Na verdade, há várias tarefas para cumprir, entre as quais ajudar o menino a vigiar as suas melancias. “Vou agora dormir um bocadinho, vocês avisam-me se o fantasma chegar?”, pergunta o ator PedroWalter ao auditório. “Sim!!”, ouve-se, em coro. O menino adormece, o fantasma aparece e eles parecem saltar das cadeiras de tanta emoção. “Cuidado, acorda, acorda!!” Histeria instalada.

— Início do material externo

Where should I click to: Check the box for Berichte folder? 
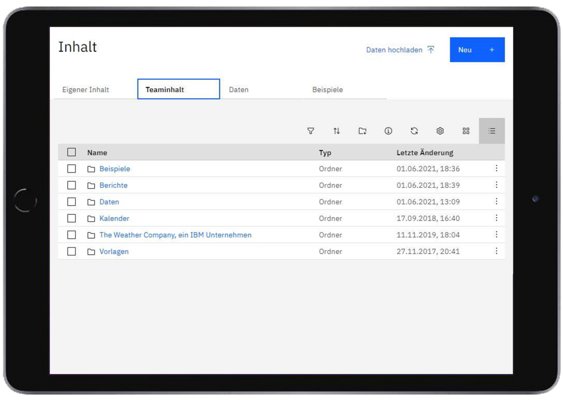71,185
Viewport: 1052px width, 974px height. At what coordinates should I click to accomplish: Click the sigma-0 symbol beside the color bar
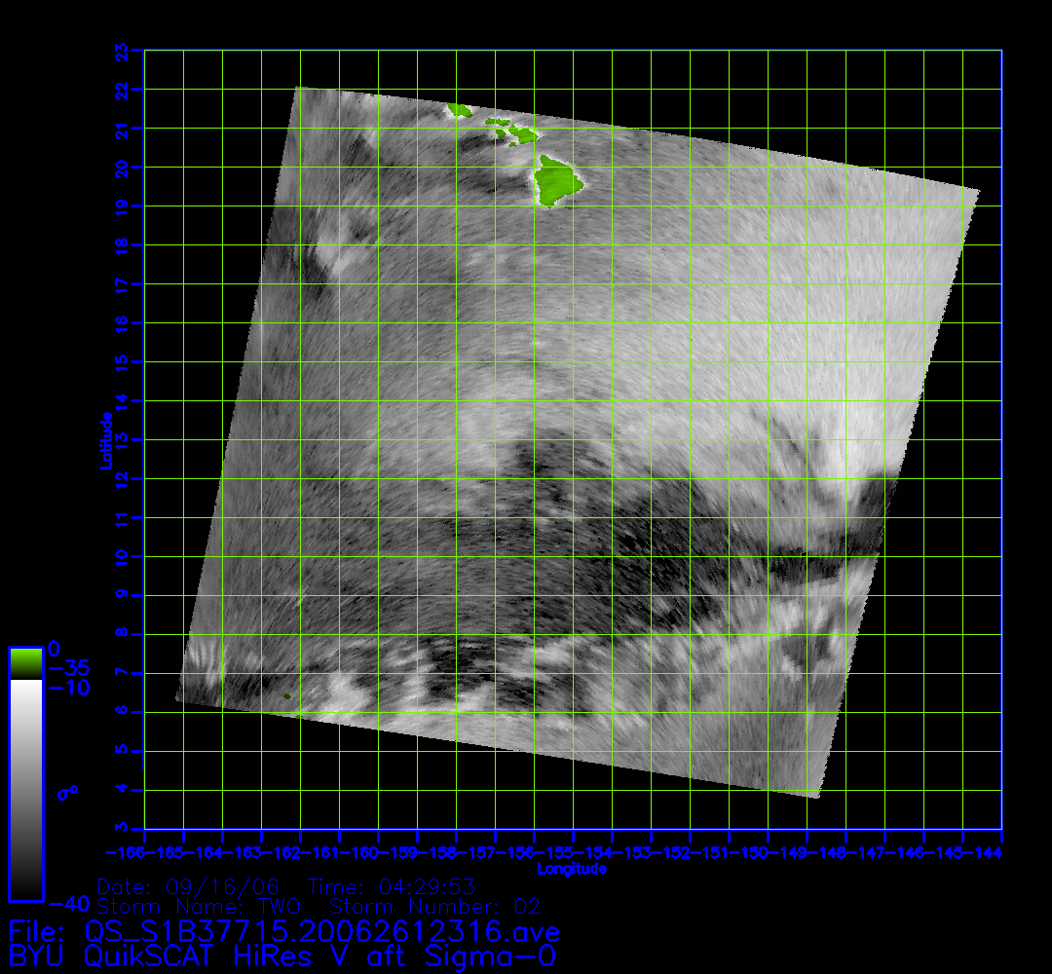(x=67, y=794)
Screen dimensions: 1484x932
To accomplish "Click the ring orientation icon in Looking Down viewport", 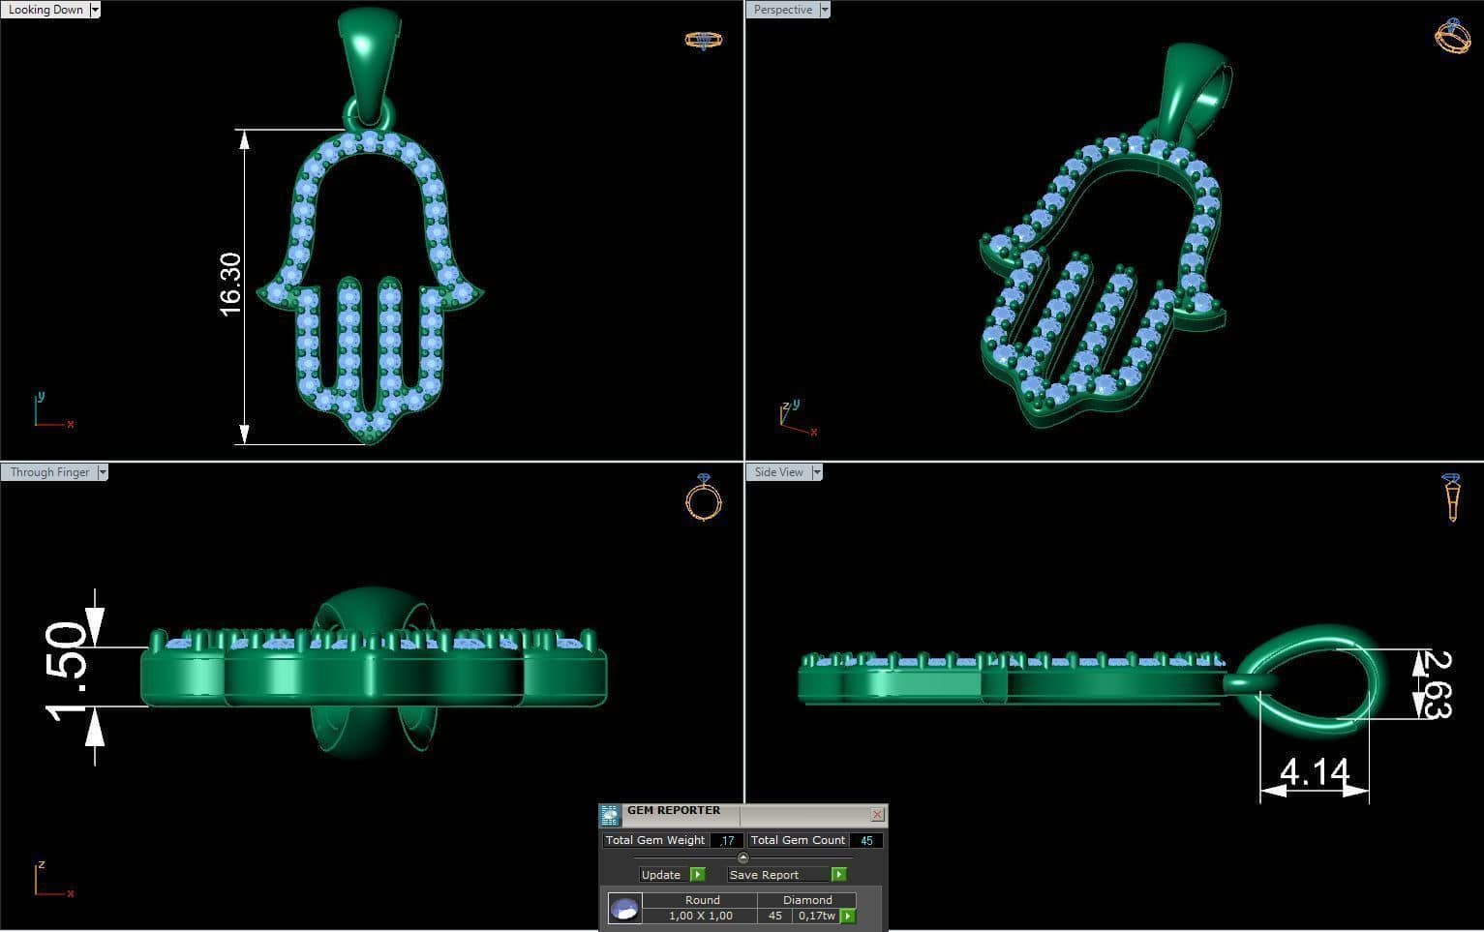I will pos(703,40).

“Já me aconteceu puxarem-me o cabelo e correrem para o palco a acordar-me, sentem-se parte da história!”, dirá Pedro Walter ao DN, que já entra nesta peça há 11 anos. “Já fomos a muitos sítios do país. Há pouco tempo, no Teatro Circo, em Braga, estavam mais de 300 miúdos a assistir e foi surreal!”, diz. “Já a mim querem pregar rasteiras porque sou o ladrão, esticam a perna às escondidas”, revela o ator João Farraia. À conquista da imaginação Teresa Gafeira, atriz e encenadora, bem se lembra da primeira vez em que os textos de Juan Enrique Acuña e Roberto Espina, autores argentinos do teatro de fantoches, lhe chegaram às mãos. “Foi há 25 anos, foi a primeira peça para crianças que encenei, achei que era extraordinário, que fala com as crianças como se eles fizessem parte da história, não tem nada de artificial”, diz, ressalvando que eles “têm mesmo de acreditar e sentir no que estão a ver, caso contrário, desligam a atenção e já é muito difícil voltar”.
Não parece ser o caso da menina de 4 anos que disse à coordenadora pedagógica Alexandra Praça que tinha “amado” o fantasma. Antes do regresso, tempo para tirar fotografias com os atores. “Também quero com o fantasma!”